Selling employee vested stock privately to current investors - jonthepirate
I keep getting contacted by former coworkers (engineers) who either recently left, or, who are miserable and want to leave somewhere where I used to work. The common thread is they cannot afford to exercise their vested options and pay the tax so they are letting options expire asking me for advice since I used to work there. Is this really common among other tech companies? Shouldn&#x27;t the <i>current</i> investors (institutional or otherwise) have some interest and ability to buy up employee vested stock?
======
idunno246
There's no reason to. First, you're incentivizing people to leave if you offer
to buy their stock - its one form of golden handcuffs. Second, its generally
such small percentages that it's not worth the time.
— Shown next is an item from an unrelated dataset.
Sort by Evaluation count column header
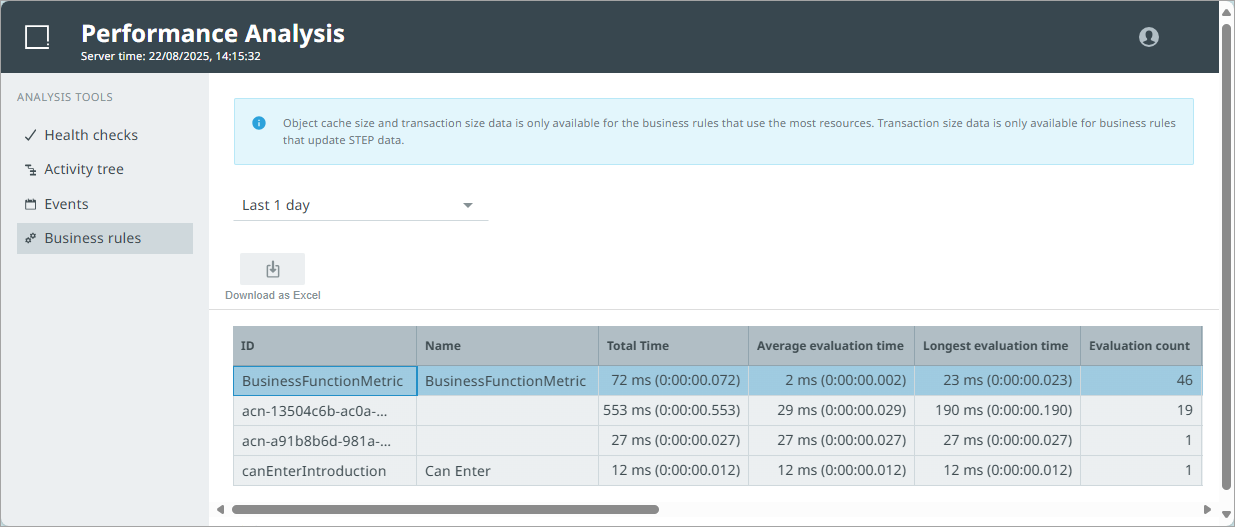This screenshot has width=1235, height=527. click(x=1139, y=346)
Talking with a cfo, the
only time you'll likely see this is if the company raises a new round and asks
the new investors to earmark some of the money for existing employees. But the
percentage will be limited, and won't be given to people who already left.

------
chayesfss
Why would they buy them back when they can just wait the 90 days for it to
expire? I once sold my options in an authentication not fully understanding
the tax issues, wish I would have let mine expire...

------
xg
There are some funds out there that will help employees exercise their stock
options (for a %). 137 Ventures is one of them. Generally, these types of
funds will only be interested in the stock of truly breakout companies.